Much of the research has a strong service component, from Dr. John Bartlett's work with HIV patients in clinics in Tanzania to the WISER student project promoting women's education in Kenya or the Divinity School's project on justice and reconciliation in the Great Lakes region in Central Africa.
John Bartlett: "What we're learning is if you want to make a dent on health issues, you have to go at it with a comprehensive concept. If you want to be a healer, you can't be one without looking at the social, cultural and even spiritual context of disease. That's true of AIDS. This initiative gives us the opportunity as healers to work with a diverse group of scholars to have a greater impact. We can bring creativity to the issue and look at health comprehensively."

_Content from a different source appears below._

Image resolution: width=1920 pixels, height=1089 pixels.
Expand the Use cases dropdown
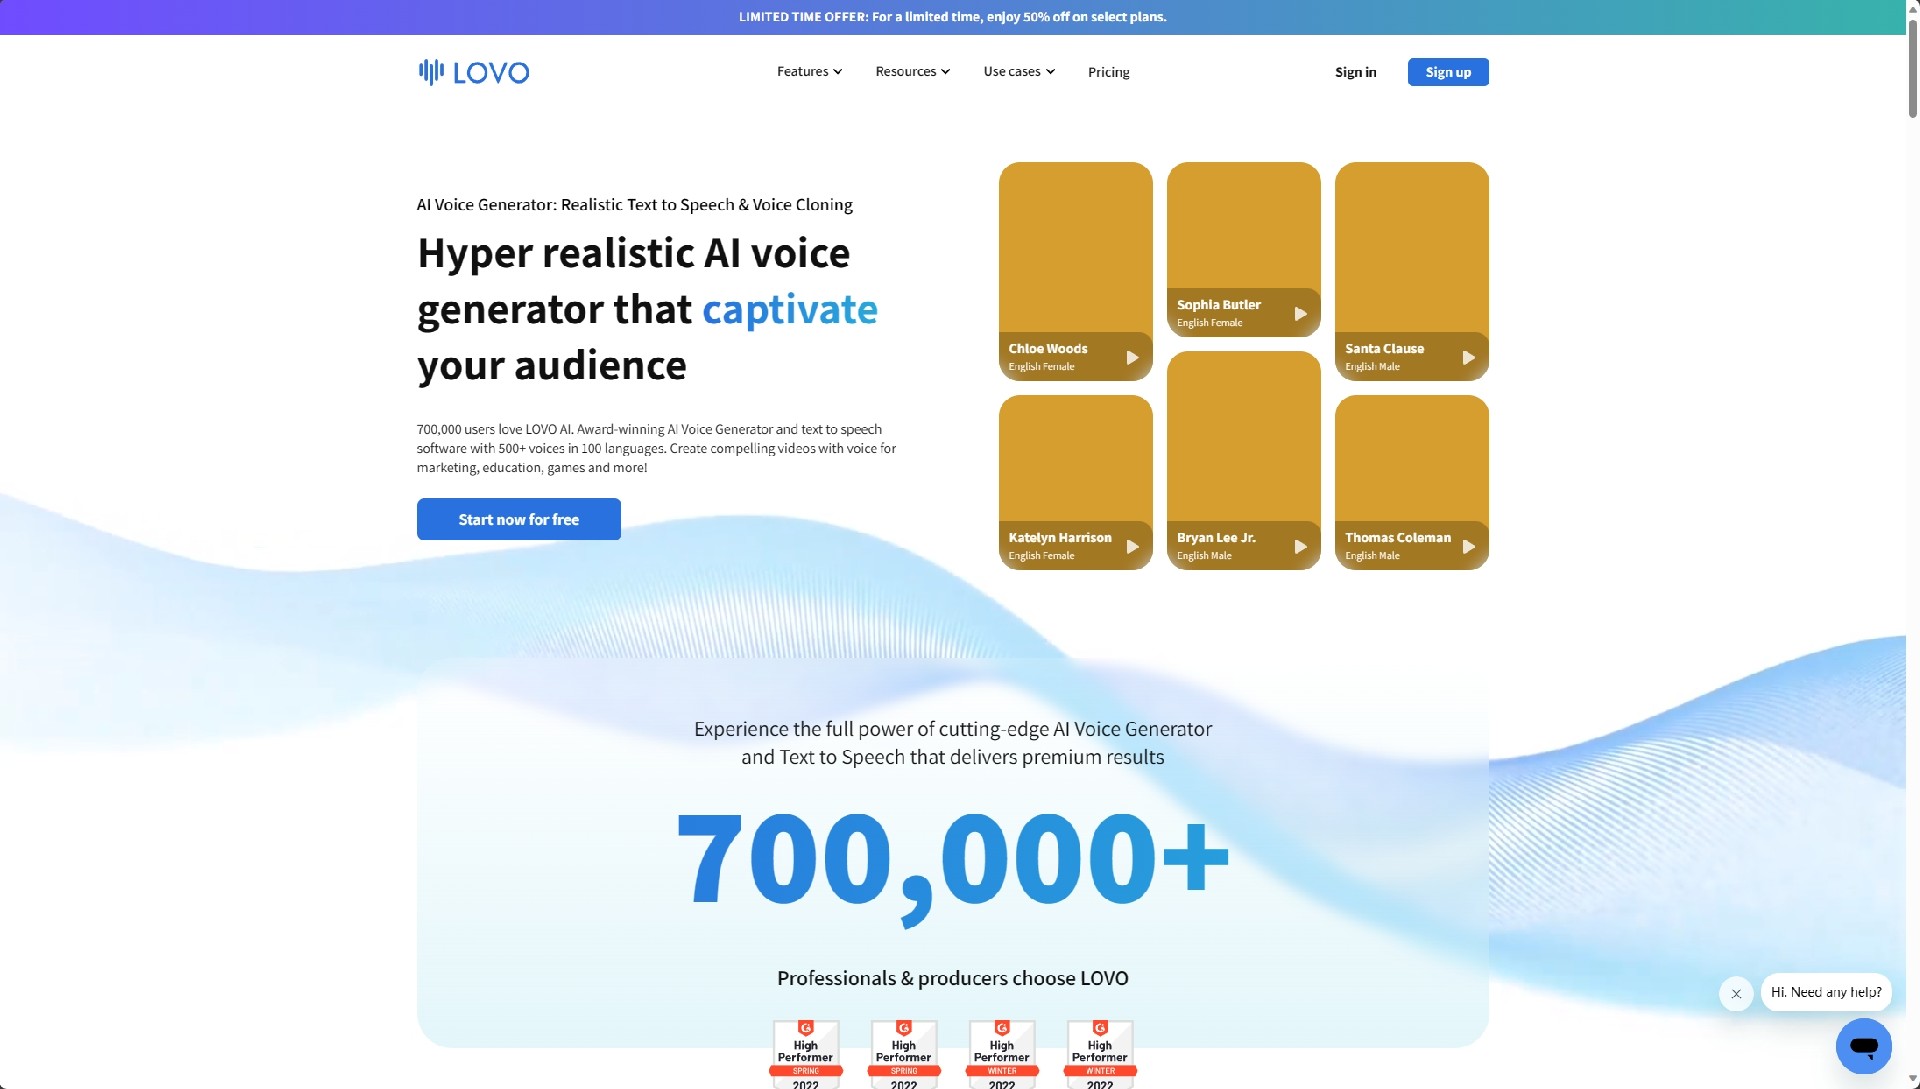coord(1019,72)
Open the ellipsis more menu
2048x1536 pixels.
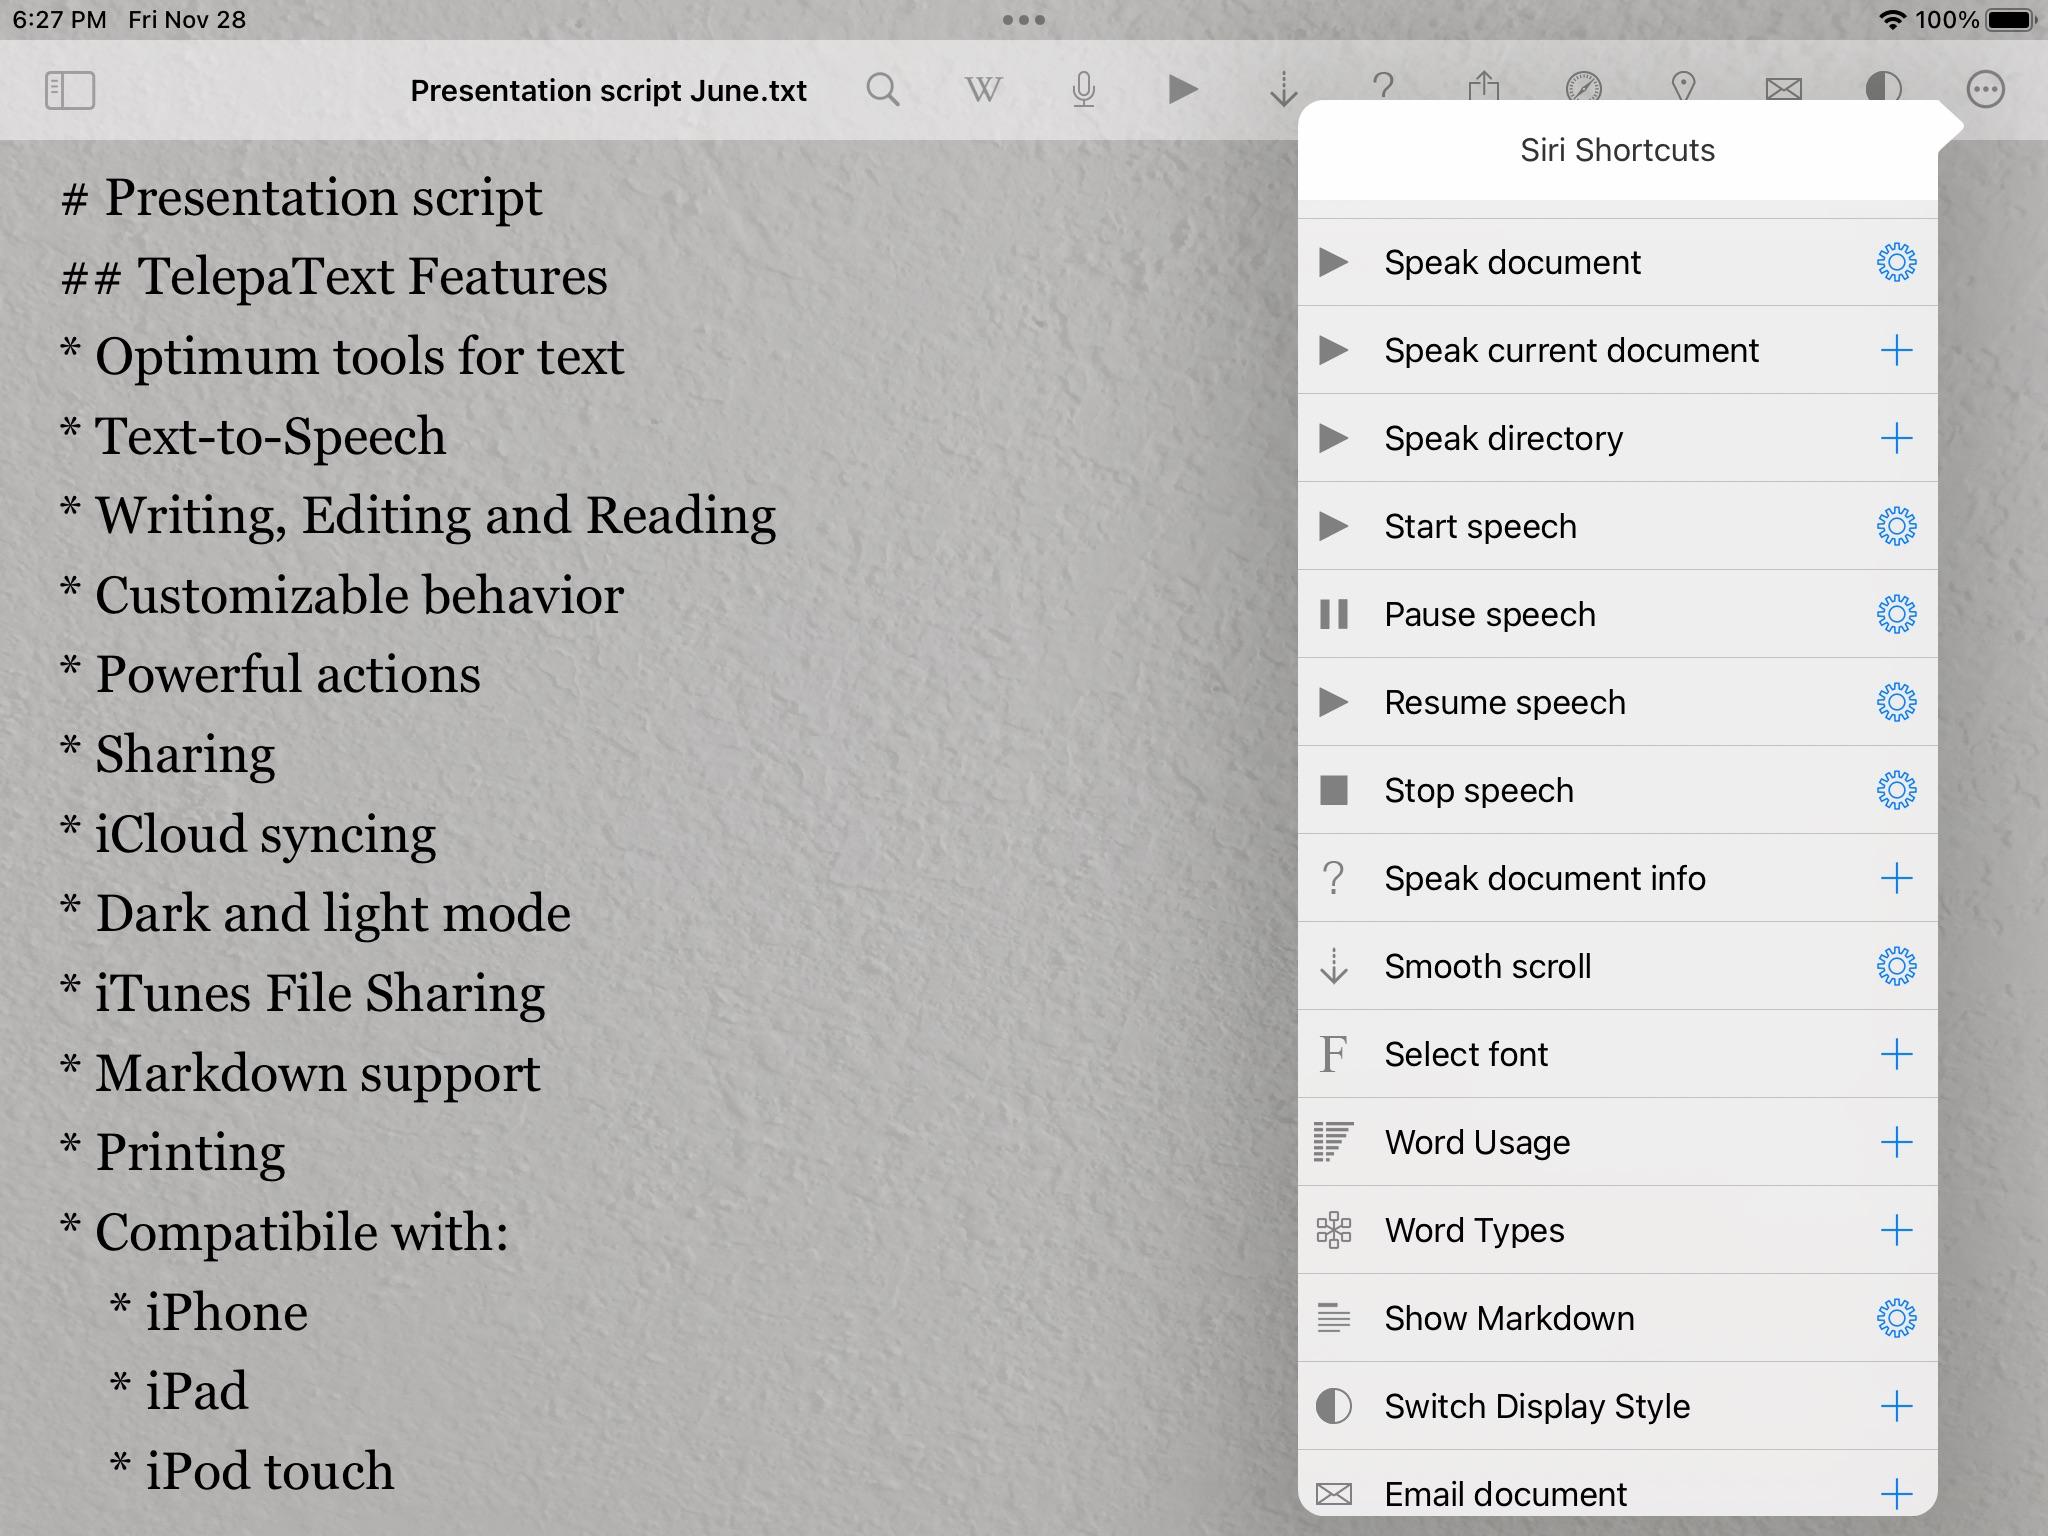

Pictured, Dr. John Bartlett, Dr Tom Gorrie. and his wife Margaret meeting with a doctor at the Kilimanjaro Christian Medical Center in Moshi, Tanzania.
Rethinking Area Studies
During the Cold War, the U.S. government funded area studies programs in American universities as a way of promoting a better understanding of the world as the United States grew into an international power. But the template for Area Studies hasn't changed much in the six decades since.
Charles Piot: "I came out of area studies. Classic area studies was created after World War II and was largely housed in the social sciences, with a few humanities. It never consisted of people in the sciences or the professional schools. With this initiative, we want to reach beyond the social sciences. It's a big, visionary impulse. We are trying to reinvent what areas studies looks like."
Duke is interested in China. China is interested in Africa. The Africa Initiative faculty want to capitalize on that shared interest. They took a successful first step this past May with an international, multidisciplinary symposium on "China's Presence in Africa." Faculty speakers looked at how this growing Chinese influence is shaping political, economic and social trends on the continent. In a way that is distinctive to Duke, the workshop gave the organizers -- demographer Giovanna Merli, German historian Claudia Koonz and environmental scientist Erika Weinthal -- a chance to stretch their expertise.
Claudia Koonz: "Neither Erika nor I had worked on Africa before, but a great thing about Duke is you are encouraged to try different things. We first met as part of the [Franklin Humanities] Borderworks Lab. I study Nazi Germany, and I know a lot about genocide. Erika knows a lot about water and climate. We both have assumptions about our fields that we wanted to test in a different place and that's how we got interested in East Africa and the Africa Initiative.
"Through the Africa Initiative we met Giovanna and learned about her work on China. In Africa, China has such a huge footprint, it's in the news all the time. But in the rush to generalize, too many reports forget to differentiate among the very different, low profile Chinese projects tailored specifically to each of the 54 African nations. In the workshop, I compared U.S. to Chinese aid in three different settings, one a country modeling itself on China (Ethiopia), another modeling itself on the U.S. (Kenya), and one that has been without a true state for years (Somalia). Once again, it was all about testing our assumptions in a different setting. I learned a ton."
Former Nigerian Minister of Health Muhammad Pate speaks with scholars during a talk sponsored by the Africa Initiative.